Work item: In the listing that follows, count the lines that include "truyền", and answer with the total alone.

-*-*-

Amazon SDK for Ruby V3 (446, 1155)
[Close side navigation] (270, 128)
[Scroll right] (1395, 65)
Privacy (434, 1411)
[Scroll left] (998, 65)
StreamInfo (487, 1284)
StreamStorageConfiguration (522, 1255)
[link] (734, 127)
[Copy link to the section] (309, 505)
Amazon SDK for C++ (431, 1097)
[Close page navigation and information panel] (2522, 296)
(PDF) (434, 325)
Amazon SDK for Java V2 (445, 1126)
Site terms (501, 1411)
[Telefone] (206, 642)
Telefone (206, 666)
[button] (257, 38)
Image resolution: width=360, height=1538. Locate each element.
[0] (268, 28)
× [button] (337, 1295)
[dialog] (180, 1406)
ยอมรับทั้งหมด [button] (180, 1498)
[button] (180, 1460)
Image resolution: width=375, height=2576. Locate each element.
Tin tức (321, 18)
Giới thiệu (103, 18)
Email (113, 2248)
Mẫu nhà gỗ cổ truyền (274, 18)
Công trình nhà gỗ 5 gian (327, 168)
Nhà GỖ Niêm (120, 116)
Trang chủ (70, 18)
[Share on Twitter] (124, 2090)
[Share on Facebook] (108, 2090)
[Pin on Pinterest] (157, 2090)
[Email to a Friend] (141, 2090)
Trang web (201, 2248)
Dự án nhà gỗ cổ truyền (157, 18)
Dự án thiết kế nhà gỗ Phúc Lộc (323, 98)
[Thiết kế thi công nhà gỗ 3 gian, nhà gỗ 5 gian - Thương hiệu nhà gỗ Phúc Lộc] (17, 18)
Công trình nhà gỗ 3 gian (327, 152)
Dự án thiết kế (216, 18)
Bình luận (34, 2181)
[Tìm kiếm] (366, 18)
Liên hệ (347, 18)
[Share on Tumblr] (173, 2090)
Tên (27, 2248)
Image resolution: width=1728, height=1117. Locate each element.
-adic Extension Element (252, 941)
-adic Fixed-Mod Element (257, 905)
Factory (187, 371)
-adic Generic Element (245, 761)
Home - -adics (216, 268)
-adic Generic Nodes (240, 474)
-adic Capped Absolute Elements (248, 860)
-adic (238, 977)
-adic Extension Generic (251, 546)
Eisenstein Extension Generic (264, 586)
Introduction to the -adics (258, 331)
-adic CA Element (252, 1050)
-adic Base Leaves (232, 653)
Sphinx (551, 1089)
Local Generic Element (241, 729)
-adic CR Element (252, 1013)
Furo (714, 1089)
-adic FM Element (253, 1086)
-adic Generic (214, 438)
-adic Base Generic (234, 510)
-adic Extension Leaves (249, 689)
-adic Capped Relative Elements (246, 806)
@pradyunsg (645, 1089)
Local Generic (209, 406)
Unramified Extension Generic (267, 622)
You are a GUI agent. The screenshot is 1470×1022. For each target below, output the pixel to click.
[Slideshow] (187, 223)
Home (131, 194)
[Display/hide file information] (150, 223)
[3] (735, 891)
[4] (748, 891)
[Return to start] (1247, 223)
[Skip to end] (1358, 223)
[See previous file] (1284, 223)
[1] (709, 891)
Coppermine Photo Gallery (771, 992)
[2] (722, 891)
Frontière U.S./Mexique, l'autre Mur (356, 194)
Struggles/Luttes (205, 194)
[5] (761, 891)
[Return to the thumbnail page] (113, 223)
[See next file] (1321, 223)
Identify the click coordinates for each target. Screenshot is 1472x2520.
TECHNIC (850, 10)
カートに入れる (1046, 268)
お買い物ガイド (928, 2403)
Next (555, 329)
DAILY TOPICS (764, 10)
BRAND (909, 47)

-*-*-

Answer for this exercise: 2